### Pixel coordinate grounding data
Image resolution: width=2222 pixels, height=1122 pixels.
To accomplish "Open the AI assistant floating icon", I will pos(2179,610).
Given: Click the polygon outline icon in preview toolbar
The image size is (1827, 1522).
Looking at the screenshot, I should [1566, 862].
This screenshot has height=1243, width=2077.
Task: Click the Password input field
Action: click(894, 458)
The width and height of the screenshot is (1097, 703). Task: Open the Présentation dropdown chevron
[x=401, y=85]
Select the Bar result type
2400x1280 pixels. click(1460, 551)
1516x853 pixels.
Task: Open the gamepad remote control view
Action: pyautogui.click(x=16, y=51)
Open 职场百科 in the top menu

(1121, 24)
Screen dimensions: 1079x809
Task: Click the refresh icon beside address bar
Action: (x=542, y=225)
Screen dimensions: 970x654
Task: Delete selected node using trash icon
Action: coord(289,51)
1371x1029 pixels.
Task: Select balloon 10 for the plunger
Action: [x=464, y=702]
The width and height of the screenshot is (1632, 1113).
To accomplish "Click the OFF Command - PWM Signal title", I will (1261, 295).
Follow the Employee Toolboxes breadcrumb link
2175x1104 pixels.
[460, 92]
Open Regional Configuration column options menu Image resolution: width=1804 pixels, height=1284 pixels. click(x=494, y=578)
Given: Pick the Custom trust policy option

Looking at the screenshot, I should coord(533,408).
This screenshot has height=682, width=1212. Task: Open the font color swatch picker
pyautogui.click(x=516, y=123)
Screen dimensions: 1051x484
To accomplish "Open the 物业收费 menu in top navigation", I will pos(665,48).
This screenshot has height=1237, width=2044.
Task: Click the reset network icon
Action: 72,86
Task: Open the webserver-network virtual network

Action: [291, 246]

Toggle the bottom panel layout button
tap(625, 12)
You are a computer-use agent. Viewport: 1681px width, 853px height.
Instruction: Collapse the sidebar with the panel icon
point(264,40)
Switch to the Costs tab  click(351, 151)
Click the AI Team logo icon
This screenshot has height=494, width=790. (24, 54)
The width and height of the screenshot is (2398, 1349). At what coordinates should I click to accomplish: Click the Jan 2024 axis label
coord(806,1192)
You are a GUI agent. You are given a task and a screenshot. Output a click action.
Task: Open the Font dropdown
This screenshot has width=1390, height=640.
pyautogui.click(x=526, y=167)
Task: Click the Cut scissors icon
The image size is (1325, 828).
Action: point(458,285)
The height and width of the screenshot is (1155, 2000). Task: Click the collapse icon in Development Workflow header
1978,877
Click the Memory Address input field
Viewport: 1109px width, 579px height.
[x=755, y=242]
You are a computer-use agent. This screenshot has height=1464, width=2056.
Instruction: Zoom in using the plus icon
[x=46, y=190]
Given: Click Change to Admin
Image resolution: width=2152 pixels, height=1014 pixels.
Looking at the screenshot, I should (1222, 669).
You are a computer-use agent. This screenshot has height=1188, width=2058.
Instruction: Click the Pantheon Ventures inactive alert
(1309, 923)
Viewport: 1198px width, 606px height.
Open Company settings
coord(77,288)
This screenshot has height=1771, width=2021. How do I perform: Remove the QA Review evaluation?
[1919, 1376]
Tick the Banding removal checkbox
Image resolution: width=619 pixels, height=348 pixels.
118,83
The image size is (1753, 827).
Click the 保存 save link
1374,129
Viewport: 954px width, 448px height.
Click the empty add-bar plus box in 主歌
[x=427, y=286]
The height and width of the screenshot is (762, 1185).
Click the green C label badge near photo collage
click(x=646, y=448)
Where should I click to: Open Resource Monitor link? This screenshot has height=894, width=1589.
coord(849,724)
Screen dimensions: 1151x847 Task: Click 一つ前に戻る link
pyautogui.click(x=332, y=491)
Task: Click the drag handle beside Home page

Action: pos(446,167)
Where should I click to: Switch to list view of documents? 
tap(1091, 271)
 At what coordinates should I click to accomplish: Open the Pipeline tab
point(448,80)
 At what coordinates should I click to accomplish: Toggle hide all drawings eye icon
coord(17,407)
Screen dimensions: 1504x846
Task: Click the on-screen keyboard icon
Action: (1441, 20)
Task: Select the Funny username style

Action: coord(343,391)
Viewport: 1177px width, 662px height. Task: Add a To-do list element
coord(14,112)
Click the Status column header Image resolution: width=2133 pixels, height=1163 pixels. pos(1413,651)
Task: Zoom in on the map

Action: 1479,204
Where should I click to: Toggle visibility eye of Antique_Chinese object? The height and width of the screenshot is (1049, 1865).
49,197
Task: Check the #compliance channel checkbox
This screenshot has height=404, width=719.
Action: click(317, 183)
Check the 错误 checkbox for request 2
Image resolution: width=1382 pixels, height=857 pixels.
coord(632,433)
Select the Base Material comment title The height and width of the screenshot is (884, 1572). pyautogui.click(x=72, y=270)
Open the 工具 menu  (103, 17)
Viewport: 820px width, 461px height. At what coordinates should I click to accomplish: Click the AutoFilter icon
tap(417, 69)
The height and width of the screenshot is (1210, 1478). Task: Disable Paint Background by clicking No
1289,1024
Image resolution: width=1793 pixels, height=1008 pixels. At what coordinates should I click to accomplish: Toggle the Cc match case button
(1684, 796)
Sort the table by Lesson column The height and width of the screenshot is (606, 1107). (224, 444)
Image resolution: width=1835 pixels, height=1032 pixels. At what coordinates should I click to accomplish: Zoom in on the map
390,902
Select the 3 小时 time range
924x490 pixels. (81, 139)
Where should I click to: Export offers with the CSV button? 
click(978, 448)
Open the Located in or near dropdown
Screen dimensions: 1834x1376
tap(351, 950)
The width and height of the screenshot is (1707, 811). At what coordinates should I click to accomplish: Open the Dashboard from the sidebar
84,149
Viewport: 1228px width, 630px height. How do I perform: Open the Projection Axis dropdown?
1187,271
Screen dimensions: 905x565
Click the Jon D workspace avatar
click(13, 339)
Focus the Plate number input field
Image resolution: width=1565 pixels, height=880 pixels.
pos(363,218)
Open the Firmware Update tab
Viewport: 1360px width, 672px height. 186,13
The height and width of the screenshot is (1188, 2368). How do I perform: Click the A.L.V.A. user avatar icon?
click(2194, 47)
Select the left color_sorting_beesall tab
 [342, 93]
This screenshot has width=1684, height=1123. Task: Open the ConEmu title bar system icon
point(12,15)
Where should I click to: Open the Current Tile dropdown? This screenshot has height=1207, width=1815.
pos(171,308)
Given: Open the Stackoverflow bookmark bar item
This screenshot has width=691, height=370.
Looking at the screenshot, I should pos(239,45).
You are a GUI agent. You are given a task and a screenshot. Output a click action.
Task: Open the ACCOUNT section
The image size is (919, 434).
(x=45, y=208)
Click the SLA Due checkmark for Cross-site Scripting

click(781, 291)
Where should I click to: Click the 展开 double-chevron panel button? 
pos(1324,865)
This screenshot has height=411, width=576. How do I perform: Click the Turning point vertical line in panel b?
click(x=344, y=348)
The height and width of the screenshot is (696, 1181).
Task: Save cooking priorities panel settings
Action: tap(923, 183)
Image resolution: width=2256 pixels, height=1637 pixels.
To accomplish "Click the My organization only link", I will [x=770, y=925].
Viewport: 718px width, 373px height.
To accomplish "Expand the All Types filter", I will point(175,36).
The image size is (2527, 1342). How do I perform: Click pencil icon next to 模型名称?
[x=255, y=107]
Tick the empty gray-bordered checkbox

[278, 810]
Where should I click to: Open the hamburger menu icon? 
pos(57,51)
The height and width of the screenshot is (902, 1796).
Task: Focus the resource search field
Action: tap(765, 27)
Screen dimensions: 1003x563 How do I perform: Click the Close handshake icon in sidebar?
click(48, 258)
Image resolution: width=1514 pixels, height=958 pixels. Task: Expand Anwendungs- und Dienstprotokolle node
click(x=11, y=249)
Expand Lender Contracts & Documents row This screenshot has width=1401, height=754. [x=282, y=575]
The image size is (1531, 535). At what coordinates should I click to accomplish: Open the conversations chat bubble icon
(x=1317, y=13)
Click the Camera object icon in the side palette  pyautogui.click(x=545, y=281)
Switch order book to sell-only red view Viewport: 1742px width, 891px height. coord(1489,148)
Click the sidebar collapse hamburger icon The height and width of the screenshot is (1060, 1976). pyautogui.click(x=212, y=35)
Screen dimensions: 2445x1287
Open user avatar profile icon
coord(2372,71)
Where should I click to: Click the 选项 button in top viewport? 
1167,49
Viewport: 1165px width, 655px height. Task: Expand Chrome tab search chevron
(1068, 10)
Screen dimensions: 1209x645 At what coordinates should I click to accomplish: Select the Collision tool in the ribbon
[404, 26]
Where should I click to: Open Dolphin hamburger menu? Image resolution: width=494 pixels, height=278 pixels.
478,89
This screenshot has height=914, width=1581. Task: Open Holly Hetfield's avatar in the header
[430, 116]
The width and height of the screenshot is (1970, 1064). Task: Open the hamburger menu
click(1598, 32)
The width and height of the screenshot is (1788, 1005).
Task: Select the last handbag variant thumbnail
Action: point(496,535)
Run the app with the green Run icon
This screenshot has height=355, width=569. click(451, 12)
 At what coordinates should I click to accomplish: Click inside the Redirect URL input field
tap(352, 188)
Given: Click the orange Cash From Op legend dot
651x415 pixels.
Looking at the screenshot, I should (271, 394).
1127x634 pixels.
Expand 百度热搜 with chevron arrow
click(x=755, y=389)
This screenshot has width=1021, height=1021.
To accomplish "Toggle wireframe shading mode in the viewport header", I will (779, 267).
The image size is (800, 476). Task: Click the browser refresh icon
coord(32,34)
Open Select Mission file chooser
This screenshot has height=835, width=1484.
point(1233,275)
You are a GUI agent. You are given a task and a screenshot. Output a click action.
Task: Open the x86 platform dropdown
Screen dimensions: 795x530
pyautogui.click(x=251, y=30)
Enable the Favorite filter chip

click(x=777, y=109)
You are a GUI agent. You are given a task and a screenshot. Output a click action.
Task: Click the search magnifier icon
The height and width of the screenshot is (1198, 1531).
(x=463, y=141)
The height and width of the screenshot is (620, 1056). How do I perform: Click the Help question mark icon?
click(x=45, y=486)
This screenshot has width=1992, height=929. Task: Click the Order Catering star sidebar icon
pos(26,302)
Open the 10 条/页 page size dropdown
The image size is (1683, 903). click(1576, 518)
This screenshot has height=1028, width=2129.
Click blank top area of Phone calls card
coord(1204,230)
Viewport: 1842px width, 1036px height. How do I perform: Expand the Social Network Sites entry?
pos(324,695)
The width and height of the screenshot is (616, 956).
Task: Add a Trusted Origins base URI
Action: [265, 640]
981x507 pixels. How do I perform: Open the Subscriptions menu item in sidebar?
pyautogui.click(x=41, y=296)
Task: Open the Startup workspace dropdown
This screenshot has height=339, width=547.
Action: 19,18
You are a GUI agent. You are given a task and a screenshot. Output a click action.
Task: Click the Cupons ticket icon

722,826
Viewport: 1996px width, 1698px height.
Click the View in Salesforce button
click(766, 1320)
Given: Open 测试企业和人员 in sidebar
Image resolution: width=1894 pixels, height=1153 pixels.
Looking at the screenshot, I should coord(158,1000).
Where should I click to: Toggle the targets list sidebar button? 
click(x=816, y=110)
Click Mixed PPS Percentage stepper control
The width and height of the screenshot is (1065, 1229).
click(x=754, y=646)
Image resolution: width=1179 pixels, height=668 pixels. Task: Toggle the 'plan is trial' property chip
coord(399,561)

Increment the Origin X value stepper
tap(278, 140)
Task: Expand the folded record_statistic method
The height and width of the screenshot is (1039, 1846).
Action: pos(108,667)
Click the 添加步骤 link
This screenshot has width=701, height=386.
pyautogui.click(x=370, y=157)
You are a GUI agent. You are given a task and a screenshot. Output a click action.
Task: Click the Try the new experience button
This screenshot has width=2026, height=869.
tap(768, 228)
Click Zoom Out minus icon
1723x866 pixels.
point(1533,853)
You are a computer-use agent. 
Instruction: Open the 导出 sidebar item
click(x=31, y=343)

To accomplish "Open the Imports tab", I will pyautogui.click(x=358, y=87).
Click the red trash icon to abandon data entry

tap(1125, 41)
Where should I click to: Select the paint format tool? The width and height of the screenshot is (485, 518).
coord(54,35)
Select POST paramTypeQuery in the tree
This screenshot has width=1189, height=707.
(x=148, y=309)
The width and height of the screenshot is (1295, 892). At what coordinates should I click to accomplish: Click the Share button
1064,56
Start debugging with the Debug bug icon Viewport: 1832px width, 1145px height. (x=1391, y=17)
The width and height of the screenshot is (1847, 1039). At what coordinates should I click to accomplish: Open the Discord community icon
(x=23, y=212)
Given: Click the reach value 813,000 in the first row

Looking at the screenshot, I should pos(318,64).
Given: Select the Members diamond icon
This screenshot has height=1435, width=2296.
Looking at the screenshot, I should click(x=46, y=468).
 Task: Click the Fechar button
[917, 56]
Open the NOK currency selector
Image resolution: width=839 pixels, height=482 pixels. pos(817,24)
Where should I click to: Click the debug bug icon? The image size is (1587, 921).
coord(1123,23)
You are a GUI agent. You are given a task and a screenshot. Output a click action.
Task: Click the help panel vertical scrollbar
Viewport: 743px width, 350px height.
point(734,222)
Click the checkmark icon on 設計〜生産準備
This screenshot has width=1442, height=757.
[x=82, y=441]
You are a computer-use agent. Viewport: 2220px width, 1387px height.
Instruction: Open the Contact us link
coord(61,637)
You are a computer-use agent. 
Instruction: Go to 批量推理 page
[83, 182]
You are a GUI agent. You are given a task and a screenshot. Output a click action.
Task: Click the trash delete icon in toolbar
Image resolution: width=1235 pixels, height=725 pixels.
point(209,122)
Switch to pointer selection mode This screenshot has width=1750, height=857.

### Problem details
Which lines of the entries above contain the word "only"? Copy each of them.

### Response box
To accomplish "Click the My organization only link", I will [x=770, y=925].
Switch order book to sell-only red view Viewport: 1742px width, 891px height. coord(1489,148)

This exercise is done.